# Algorithmic Scalability, Prepare for Parallel Programming

You can continue working in Tuesday's assignment repo.

## Algorithmic Scalability

### Big-O Notation

Looking at scalability is basically about getting a really simple model to
predict the runtime and other related properties of a given code (or section of
code) as parameters change. For example, we've looked at the performance of
matrix vector multiplication, where the matrix is a $N \times N$ matrix, and the
vectors has $N$ elements. In this case, $N$ is an obvious choice for the
parameter of interest, with the question being, how do things change as I change
$N$?

"Runtime" is actually not necessarily all that easy to predict, as modern
computers are quite complex beasts, and the runtime will depend on the number of
calculations, the number of memory accesses, caches, instruction scheduling,
interference of other things your computer is doing at the same time, etc. In
general, two quantities that are of fundamental interest are

- number of floating point operations ("flops")
- number of memory accesses

For the matrix-vector product $y = Ax$, let's remember that

$$y_i = \sum_{j=0}^{N-1} A_{ij} x_j$$

So with a bit of counting, we can figure out that calculating a single $y_i$
takes $N$ multiplications and $N-1$ additions. We have to do this for every $i$
from $0$ to $N-1$, so we end up with a total number of floating points
operations

$$
flops = N(N + N-1) = 2N^2 - N
$$

For large $N$, e.g., $N = 1000$, we get
$2(1000^2) - 1000 = 2,000,000 - 1000 \approx 2,000,000$. As I just did, it's
useful to neglect lower powers of $N$, since for large $N$, the answer is
dominated by the highest power. And, in fact, the constant factor is also not
usually really important, so what one ends up saying is

$$
flops = \mathcal{O}(N^2)
$$

The "big-O" notation has a precise mathematical definition, see e.g.
<https://en.wikipedia.org/wiki/Big_O_notation>. But what's most important for us is
how it gives an estimate of how the flops change as $N$ changes. E.g., if I
double my problem size $N$ from $1000$ to $2000$, flops change from $1000^2$ to
$(2\cdot 1000)^2 = 4(1000^2)$, ie., the number of flops quadrupled, and that's
consistent with our observation that the runtime also roughly quadrupled when we
doubled $N$.

We can, and should do the same for memory accesses. In calculating the
matrix-vector product, we read every element $A_{ij}$, so that's $N^2$ memory
reads. In addition, we read every element of $x$, that's another $N$ reads, and
we write every element of $y$, that's $N$ writes. So the total number of memory
accesses is

$$
mem = N^2 + 2N = \mathcal{O}(N^2)
$$

That is, in the matrix-vector multiplication problem, both the number of
floating point operations and memory accesses both scale like $N^2$, so we don't
really have to think of them separately. It is worth noting that one usually
cares most about is the number of flops, since the floating point operations
represent the actual useful calculations that eventually give you the answer
you're looking for, while the memory accesses are more of a necessary evil that
you (well, the computer) also has to do in order to be able to do those
calculations. But, memory accesses are necessary, and they do (in general) take
a noticable amount of time, so one needs to take them into account when
considering performance.


#### Your turn

- Repeat the scaling analysis above for matrix-matrix multiplication (as I did
  implicitly above, you can assume square matrices).

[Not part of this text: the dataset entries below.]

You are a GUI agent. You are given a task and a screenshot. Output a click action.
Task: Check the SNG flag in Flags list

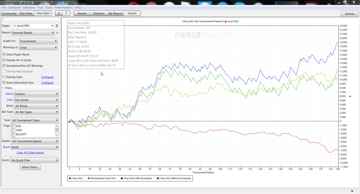pos(13,126)
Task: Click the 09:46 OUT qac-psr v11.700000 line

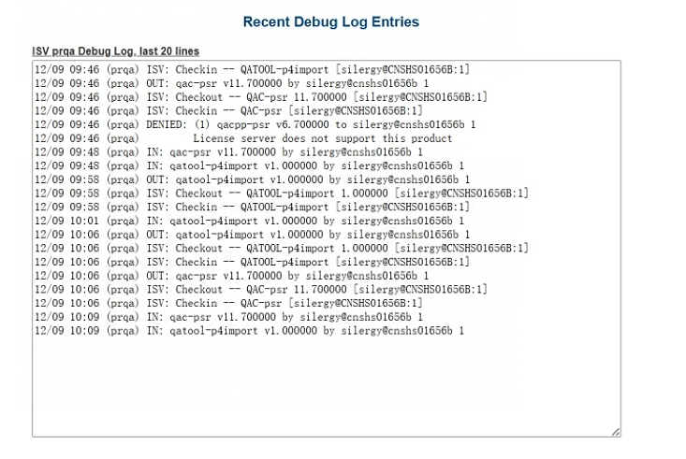Action: 230,82
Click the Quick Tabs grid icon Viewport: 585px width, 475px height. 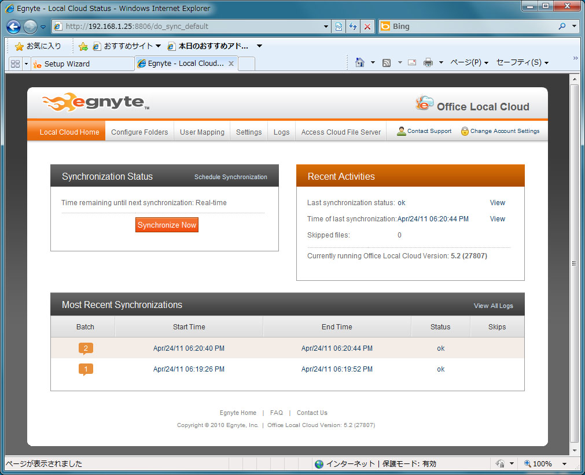coord(16,64)
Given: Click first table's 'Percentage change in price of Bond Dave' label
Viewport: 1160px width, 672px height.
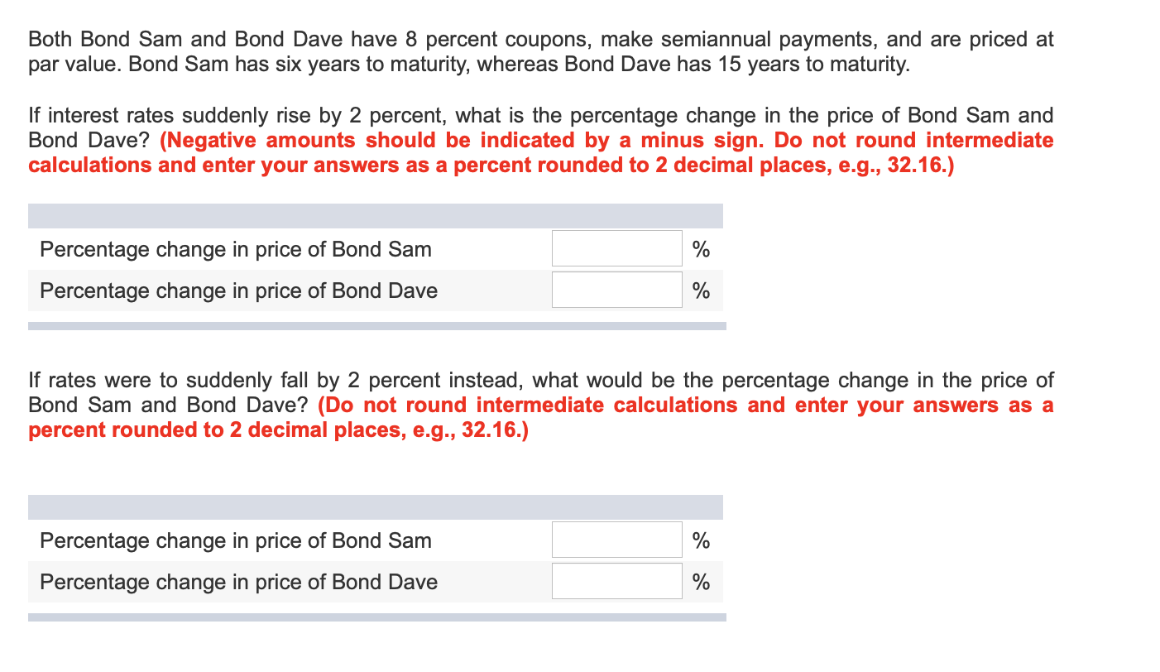Looking at the screenshot, I should [238, 290].
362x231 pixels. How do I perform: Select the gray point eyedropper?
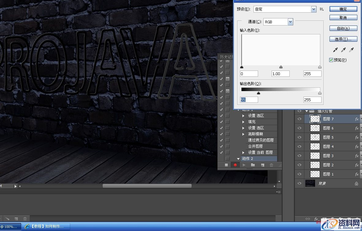(x=344, y=50)
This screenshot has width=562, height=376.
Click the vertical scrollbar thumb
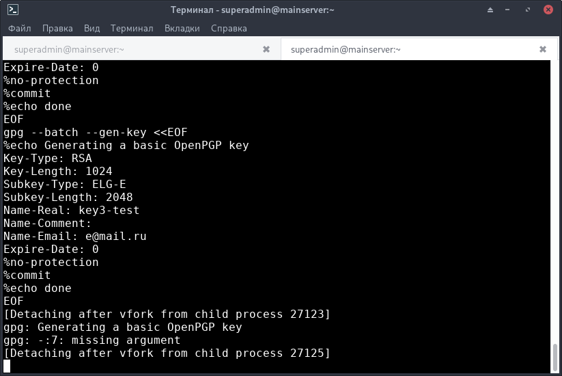[554, 357]
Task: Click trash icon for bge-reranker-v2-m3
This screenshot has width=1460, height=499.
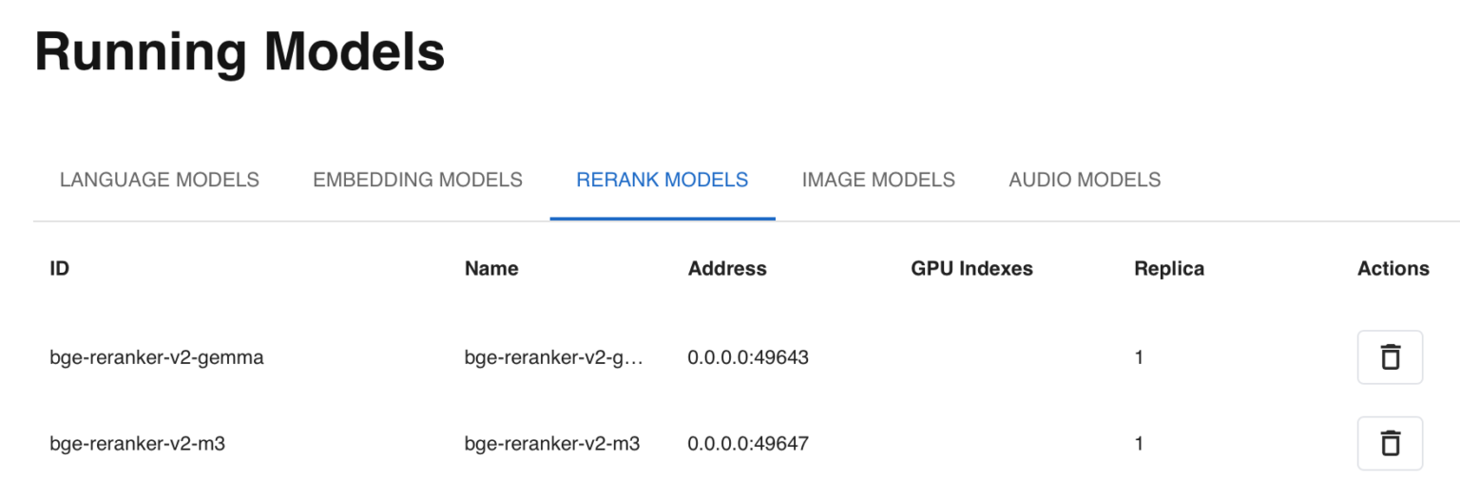Action: pyautogui.click(x=1390, y=443)
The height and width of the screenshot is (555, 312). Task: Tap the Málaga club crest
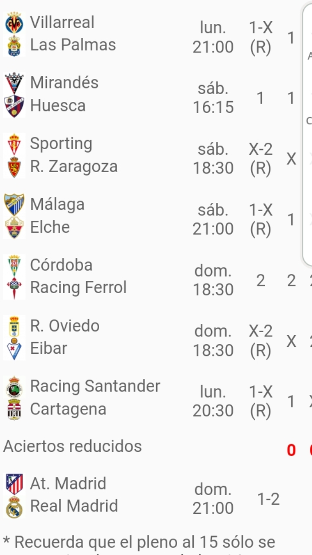(x=14, y=205)
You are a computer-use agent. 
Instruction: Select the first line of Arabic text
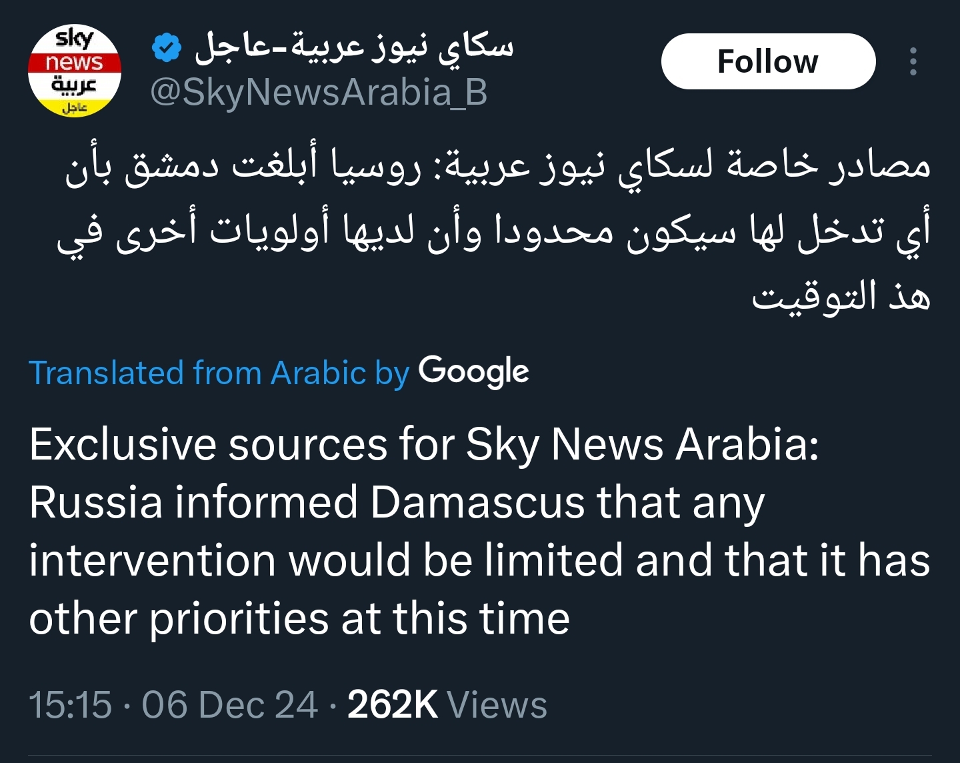point(497,166)
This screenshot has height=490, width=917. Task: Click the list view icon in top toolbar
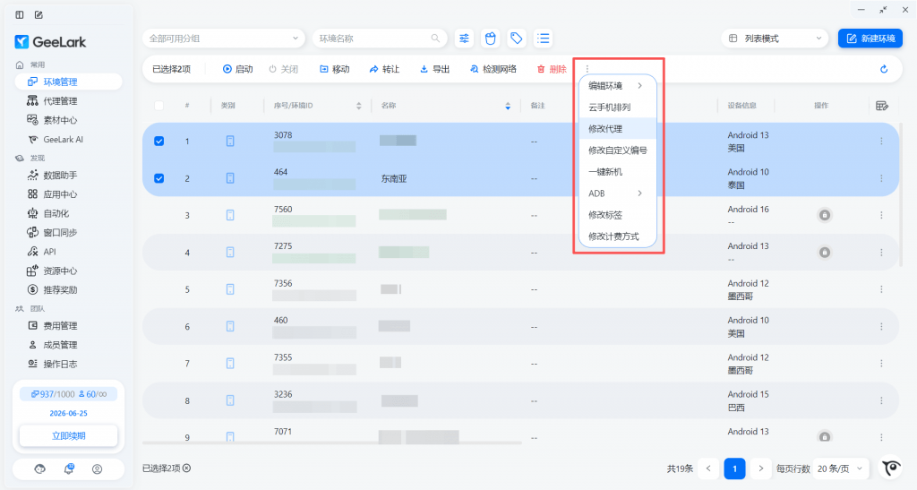[543, 39]

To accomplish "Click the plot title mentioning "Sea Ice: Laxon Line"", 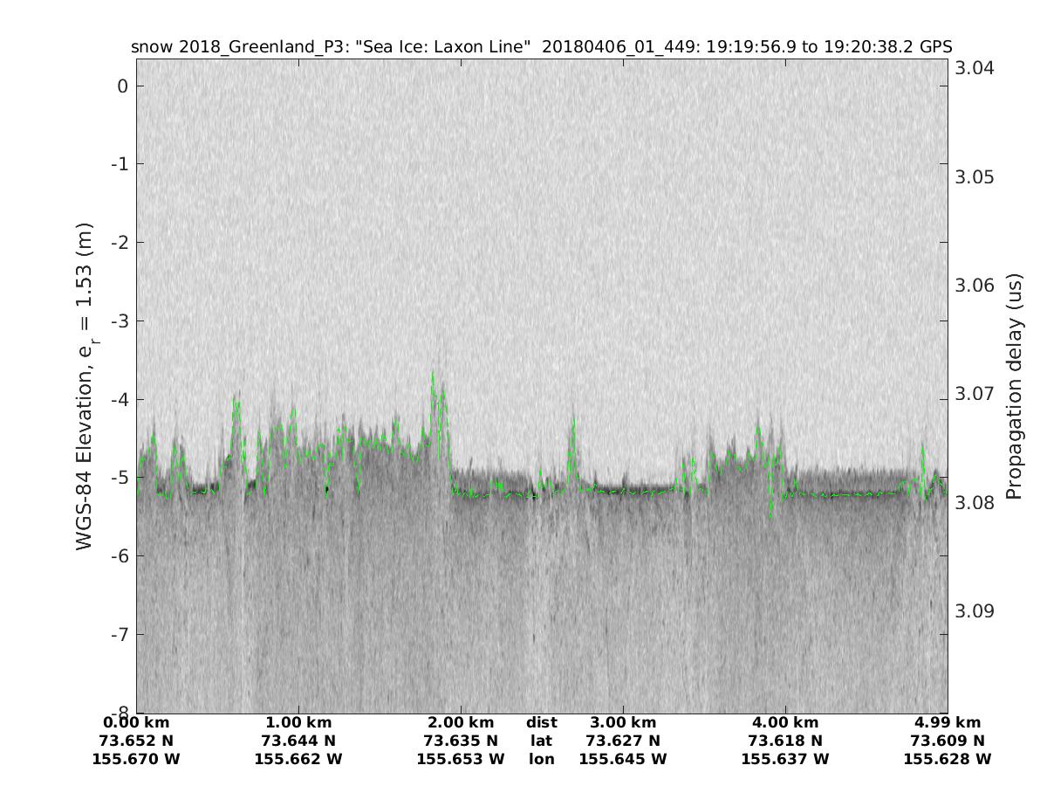I will pos(541,46).
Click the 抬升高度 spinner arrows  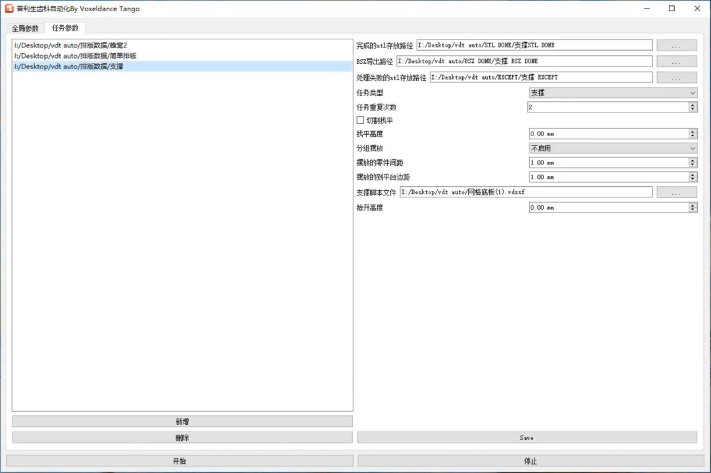coord(693,208)
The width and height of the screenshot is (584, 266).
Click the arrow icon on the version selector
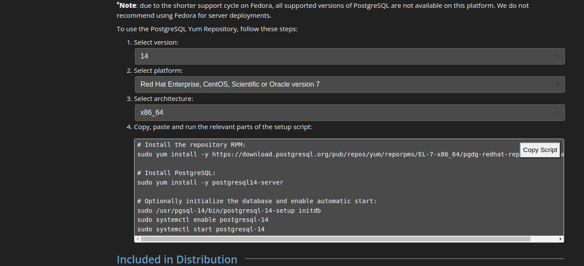[x=557, y=56]
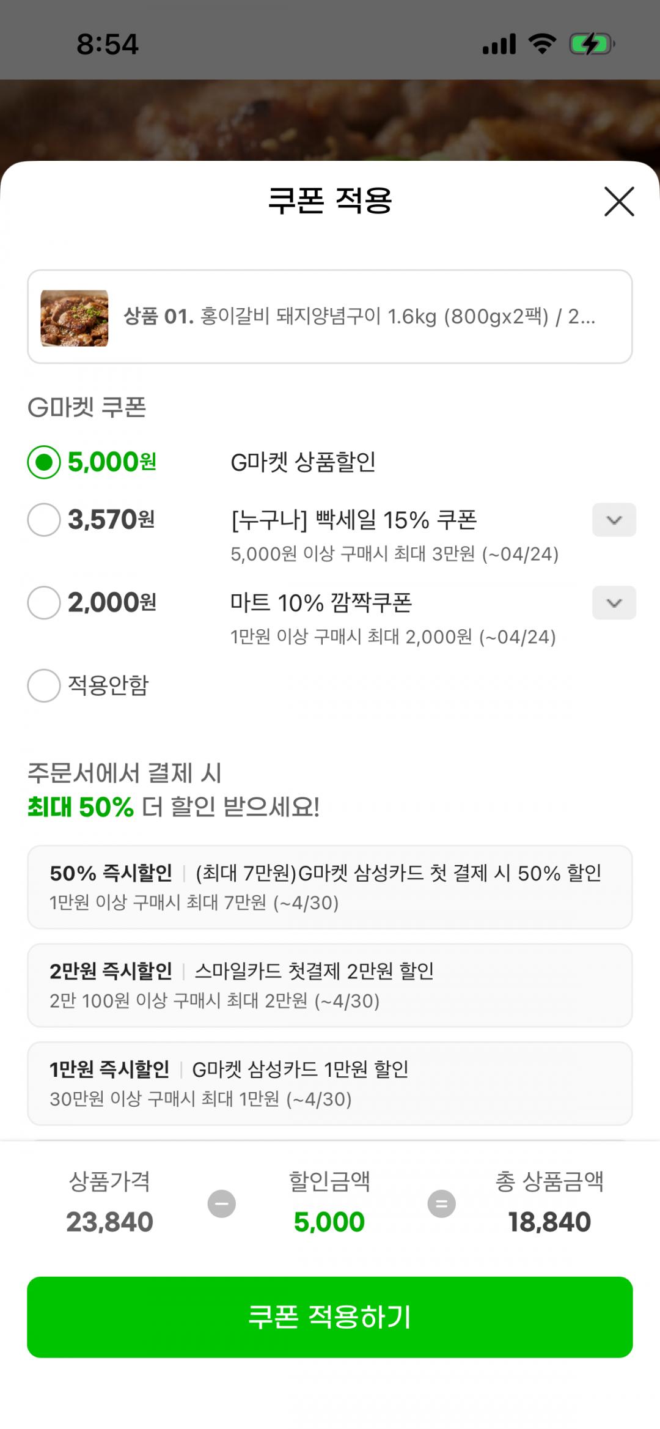Tap the Wi-Fi icon in status bar

click(x=541, y=44)
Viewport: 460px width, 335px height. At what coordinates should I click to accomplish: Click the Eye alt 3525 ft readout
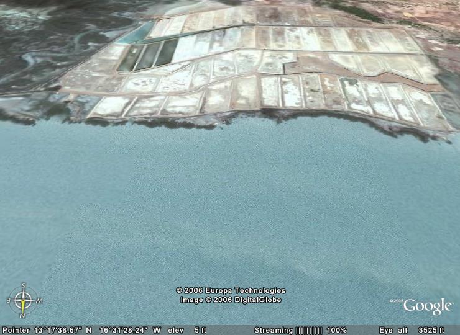pos(412,330)
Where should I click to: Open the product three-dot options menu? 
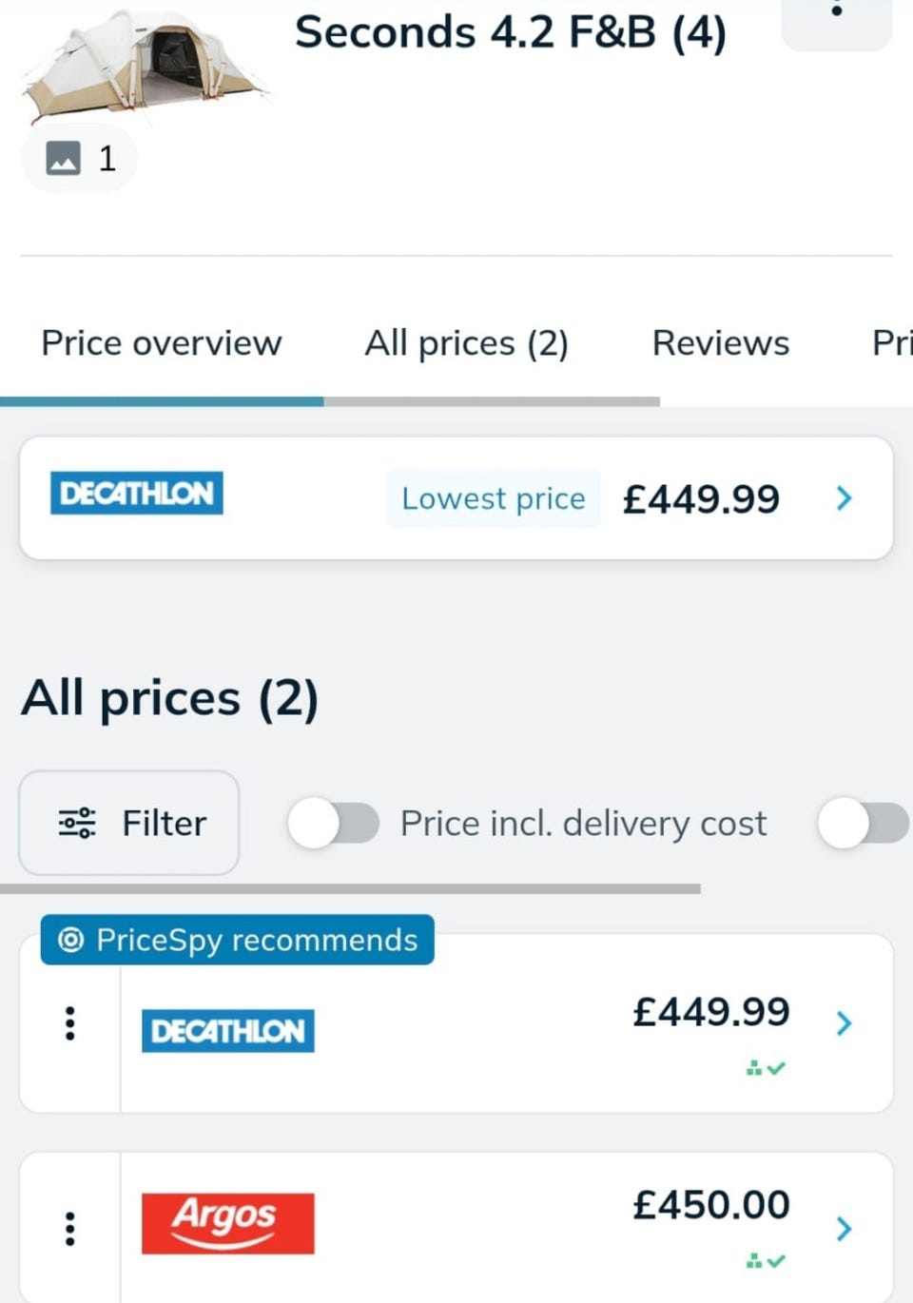click(836, 13)
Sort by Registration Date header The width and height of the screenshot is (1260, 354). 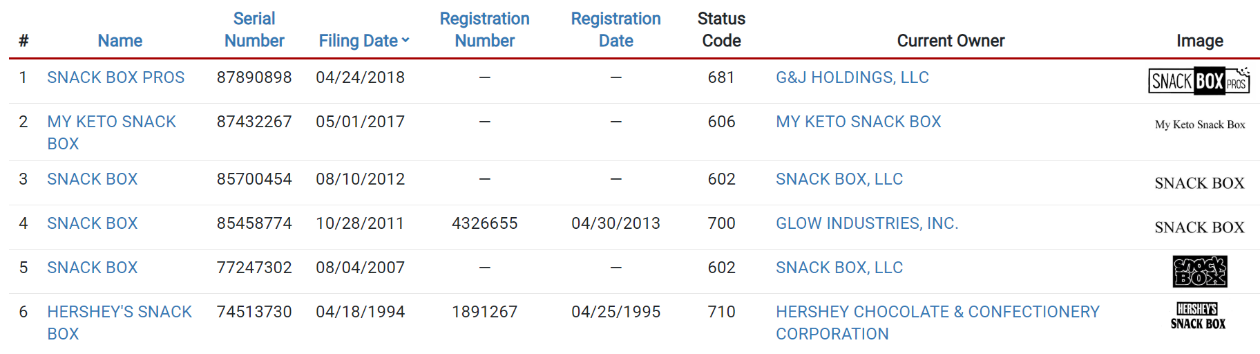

We haven't actually really talked about how the quantities above affect run
time. We'll get into this more, but to first order, every floating point
operation is going to take a certain amount of time (say, 0.1 ns), and every
memory access is also going to take a given amount of time (maybe 1 ns). That's
a gross oversimplification of real life, but basically, it means that time spent
is going to be proportional to flops / memory accesses, so the scaling above
translates over directly to run time.

### Tracing

- I'll show a little bit of tracing using the [perfetto](https://perfetto.dev/) tool, which is a very powerful tool for tracing and profiling code. It can be used to see how much time is spent in different functions, how the CPU is being used, etc. It's unfortunately rather complex to use and recently has given me a lot of trouble, but it can give you a lot of insight into what's going on in your code and your computer in general.


### Profiling

There are many tools that can be used to profile code, for C / C++ / Fortran, a basic tool is `gprof`, though it doesn't actually seem to work on my Mac. There's also `oprofile` on Linux, `shark` on the Mac, the PGI compiler comes with its own pgprof, ... Some come with graphical user interface options, too.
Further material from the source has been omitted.